Money can’t buy sense but it can buy the biggest wedding ever and which would you choose really I know my pick

I live and work in an area which is notorious among the genteel classes for being the stomping ground of the teeming masses of plebs, bogans and potential terrorists, as well as home to excellent charcoal chicken, for the more intrepid explorers.

To clear up a misconception, my area is not just this, but more!

It is home to multiple excellent community led ventures, in art, poetry, music and theatre, among the many other creative arts in which I have no talent. It is home to many a drive-by shooting and even more grossly exaggerated tales of being witness to a drive-by shooting.
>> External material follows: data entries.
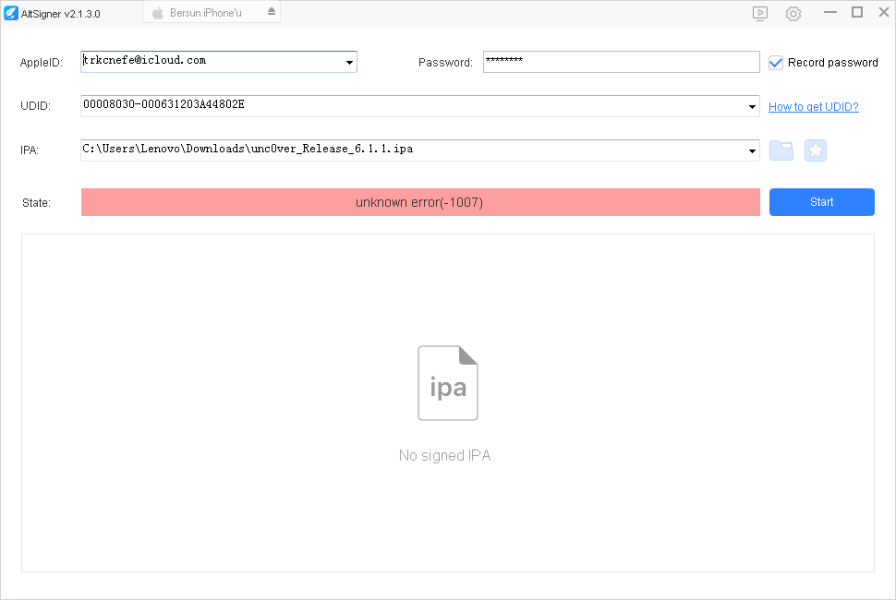This screenshot has height=600, width=896.
Task: Click inside the Password input field
Action: click(x=620, y=62)
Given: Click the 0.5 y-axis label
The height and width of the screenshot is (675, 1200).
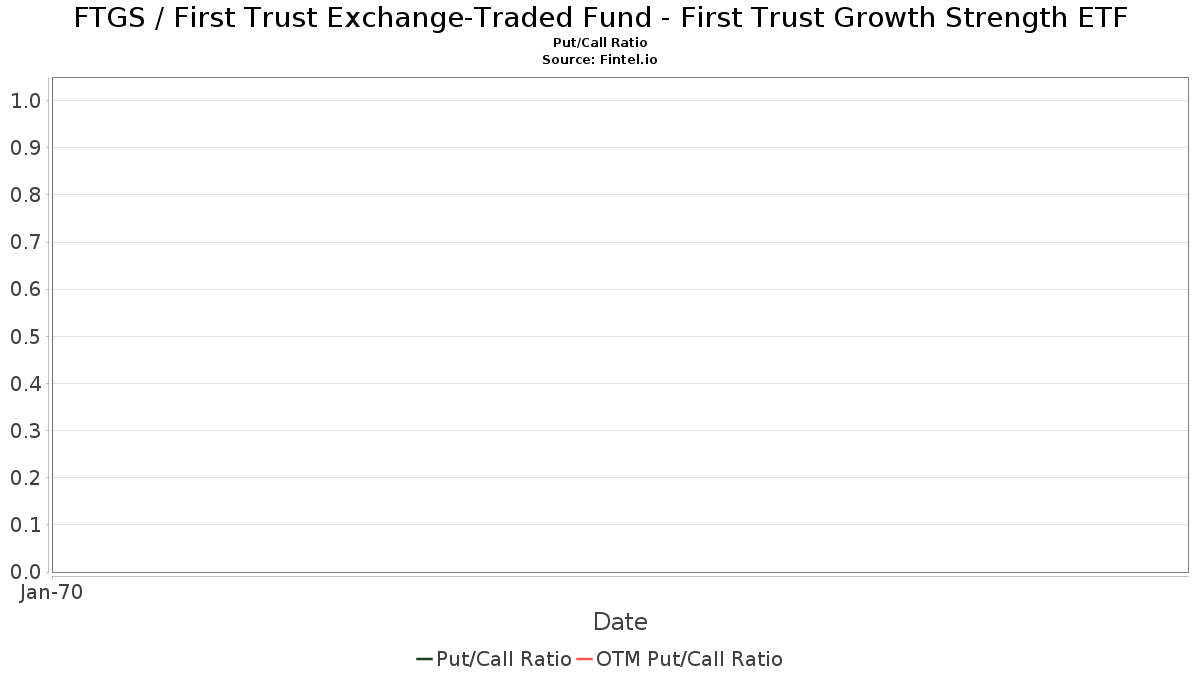Looking at the screenshot, I should (25, 336).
It is home to huge mosques, insane mega-churches, some massive sikh temples, and a large number of MacDonalds. It also has some very nice parks.

And yesterday, it was home to what has been dubbed enthusiastically by its investors, the wedding of the century.

The wedding, which made the news in order to allow those watching to feel insufferably superior and classy, was the perfect representation of the area. It involved a laughably shady Deputy Mayor, four helicopters, a fighter jet, illegal street closures, a whole lot people having an amazing time, and, seemingly incongruously, a live performance by Missy Higgins, who sang about a sad break-up.

The Deputy Mayor, also a property developer in not-at-all a conflict of interest, deputy mayors the area where I work, an area famous for having no parking because the council has allowed many property developers (including those who hold council posts such as Deputy Mayor) to build massive apartment blocks with no additional parking. As a pessimist and a cynic, I appreciate the laughably overt and pathetic nature of council corruption.

But my favourite part of the wedding was when a news reporter asked the groom what the best thing about his wedding day is, and his answer, beamed across televisions and facebook newsfeeds everywhere, was:

My brothers and hanging out with the boys

Oh honey.

My brothers and hanging out with the boys

I have a feeling all the fighter jets in the world aren’t going to save him from his new wife’s fury today.

Purchasing Supplies from KMart, A Black Hole of Futility and Nihilism

Not sponsored by Kmart

Not sponsored by anyone

Not even read by anyone, truth be told

I’m so lonely

Wow, that disclaimer got a lot more real than originally intended.

As mentioned in previous blog posts (well, one), I am a knitting fiend. As someone with an unhealthy need to constantly fiddle, knitting provides me with the opportunity to both make something productive, and stop leaving weird twisted bits of rolled up paper all over the place, as I used to.*

And knitting is very cheap! Or so I thought initially. But I never fail to take a heartwarming, traditional, anti capitalist activity and turn it immediately into a costly exercise of yearning for the most expensive associated products ever.

Take up knitting, they said. It’s very cheap, they said. (Note, no-one said either of these things, not then, not ever).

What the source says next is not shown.